BRIEF » In the data below, give the number of lines that contain the word "Commission". Nothing else is needed.

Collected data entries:

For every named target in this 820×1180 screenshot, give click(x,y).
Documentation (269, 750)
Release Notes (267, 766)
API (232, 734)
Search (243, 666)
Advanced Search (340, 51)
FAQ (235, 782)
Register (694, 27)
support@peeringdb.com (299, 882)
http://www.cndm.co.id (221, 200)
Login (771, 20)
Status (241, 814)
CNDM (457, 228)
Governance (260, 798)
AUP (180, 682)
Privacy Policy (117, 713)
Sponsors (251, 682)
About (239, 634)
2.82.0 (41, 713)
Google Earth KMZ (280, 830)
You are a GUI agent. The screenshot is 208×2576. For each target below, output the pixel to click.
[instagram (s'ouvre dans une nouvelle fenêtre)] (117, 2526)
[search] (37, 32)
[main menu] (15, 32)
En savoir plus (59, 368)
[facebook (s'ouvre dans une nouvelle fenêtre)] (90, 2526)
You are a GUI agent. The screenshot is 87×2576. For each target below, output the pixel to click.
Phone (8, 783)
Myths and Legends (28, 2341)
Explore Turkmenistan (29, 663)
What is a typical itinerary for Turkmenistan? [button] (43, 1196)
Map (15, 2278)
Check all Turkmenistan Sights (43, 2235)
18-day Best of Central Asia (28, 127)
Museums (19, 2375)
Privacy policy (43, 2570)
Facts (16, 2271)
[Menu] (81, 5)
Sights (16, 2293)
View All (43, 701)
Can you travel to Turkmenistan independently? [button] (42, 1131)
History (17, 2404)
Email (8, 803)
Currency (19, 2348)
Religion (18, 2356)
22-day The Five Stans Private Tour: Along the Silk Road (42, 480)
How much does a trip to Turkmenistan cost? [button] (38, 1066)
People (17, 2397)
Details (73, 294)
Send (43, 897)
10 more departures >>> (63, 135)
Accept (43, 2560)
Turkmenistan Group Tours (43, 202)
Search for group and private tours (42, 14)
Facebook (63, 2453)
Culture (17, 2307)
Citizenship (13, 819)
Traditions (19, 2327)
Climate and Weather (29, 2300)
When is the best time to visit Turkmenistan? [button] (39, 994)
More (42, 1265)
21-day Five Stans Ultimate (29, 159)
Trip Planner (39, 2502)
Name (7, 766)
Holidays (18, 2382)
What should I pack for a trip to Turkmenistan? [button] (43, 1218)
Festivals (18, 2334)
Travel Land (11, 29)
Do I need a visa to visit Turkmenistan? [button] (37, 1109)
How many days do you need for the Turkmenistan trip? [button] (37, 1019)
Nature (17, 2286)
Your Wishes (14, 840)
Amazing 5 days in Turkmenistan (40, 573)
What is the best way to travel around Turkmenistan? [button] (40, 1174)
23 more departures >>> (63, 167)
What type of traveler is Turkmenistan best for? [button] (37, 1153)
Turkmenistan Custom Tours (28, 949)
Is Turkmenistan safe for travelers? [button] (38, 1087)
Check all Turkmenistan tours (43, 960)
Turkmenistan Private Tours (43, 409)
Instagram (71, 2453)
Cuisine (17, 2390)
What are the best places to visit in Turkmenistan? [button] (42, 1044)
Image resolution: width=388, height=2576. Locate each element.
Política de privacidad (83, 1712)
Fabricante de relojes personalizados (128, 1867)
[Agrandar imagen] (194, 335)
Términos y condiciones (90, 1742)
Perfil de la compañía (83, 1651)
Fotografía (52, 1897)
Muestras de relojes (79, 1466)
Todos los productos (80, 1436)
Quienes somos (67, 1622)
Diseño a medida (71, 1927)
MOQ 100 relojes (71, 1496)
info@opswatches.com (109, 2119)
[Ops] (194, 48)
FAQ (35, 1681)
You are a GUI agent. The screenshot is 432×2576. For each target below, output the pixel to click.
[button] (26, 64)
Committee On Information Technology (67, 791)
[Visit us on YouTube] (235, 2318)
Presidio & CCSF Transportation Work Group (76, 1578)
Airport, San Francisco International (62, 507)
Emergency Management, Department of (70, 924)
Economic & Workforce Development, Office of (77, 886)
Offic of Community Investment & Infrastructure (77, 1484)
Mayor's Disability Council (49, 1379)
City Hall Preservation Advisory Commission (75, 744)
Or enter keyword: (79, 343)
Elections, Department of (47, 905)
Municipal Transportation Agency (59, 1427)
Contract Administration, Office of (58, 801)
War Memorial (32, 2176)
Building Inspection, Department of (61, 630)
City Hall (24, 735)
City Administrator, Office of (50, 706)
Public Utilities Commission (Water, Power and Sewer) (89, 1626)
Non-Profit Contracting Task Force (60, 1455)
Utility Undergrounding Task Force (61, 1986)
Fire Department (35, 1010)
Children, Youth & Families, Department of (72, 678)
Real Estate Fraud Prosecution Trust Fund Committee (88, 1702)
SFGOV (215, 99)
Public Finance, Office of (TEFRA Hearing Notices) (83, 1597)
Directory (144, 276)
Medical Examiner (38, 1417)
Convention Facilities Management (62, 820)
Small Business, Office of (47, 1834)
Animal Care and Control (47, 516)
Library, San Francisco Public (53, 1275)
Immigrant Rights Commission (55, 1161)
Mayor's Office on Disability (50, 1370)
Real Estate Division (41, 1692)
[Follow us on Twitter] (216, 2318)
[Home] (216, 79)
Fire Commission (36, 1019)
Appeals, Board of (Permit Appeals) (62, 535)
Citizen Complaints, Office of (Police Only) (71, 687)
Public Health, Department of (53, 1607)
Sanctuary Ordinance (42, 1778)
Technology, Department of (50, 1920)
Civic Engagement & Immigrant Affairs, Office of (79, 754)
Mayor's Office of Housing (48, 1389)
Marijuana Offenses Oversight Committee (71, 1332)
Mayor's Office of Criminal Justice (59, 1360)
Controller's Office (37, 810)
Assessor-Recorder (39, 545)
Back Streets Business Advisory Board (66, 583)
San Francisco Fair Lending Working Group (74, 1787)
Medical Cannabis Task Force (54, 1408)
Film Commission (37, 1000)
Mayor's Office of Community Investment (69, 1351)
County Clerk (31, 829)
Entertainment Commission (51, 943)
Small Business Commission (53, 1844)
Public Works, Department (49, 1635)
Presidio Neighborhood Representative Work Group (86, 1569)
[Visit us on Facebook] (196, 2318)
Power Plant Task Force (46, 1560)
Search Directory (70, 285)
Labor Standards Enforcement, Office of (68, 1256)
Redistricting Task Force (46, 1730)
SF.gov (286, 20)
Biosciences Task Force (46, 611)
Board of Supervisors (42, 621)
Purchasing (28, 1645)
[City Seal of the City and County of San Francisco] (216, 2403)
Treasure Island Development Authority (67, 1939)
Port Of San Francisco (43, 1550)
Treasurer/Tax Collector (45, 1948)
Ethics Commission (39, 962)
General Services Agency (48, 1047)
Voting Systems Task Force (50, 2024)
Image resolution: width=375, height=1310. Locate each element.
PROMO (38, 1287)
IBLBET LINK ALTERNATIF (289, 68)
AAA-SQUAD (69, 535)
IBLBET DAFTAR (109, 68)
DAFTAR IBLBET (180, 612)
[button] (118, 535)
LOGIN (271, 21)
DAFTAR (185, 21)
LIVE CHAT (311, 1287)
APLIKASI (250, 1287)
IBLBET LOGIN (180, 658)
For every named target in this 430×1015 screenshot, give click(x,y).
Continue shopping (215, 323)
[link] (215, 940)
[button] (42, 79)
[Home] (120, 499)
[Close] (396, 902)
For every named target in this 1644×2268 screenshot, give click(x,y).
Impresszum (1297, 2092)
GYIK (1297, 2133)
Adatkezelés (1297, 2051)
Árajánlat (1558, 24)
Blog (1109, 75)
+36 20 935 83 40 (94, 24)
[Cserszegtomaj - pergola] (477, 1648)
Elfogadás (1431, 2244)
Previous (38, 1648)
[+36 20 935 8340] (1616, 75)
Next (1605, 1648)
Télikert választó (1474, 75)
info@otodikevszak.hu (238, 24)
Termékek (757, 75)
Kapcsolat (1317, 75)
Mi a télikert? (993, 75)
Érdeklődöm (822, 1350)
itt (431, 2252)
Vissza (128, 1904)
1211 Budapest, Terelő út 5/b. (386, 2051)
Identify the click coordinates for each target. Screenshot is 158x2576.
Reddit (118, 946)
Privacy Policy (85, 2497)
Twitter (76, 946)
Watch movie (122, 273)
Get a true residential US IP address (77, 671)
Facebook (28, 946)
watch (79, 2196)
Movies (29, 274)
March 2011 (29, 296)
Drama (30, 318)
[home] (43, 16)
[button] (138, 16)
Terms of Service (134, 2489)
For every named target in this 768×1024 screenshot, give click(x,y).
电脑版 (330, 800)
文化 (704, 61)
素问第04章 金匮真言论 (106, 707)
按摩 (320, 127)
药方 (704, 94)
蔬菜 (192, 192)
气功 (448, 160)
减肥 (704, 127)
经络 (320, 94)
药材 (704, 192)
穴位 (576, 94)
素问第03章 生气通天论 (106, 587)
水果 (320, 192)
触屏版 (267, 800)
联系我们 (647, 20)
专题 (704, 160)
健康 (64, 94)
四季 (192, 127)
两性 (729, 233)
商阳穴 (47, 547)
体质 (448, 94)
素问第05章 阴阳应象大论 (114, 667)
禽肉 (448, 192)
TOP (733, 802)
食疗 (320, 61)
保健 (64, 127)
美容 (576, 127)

SOLUTION » 8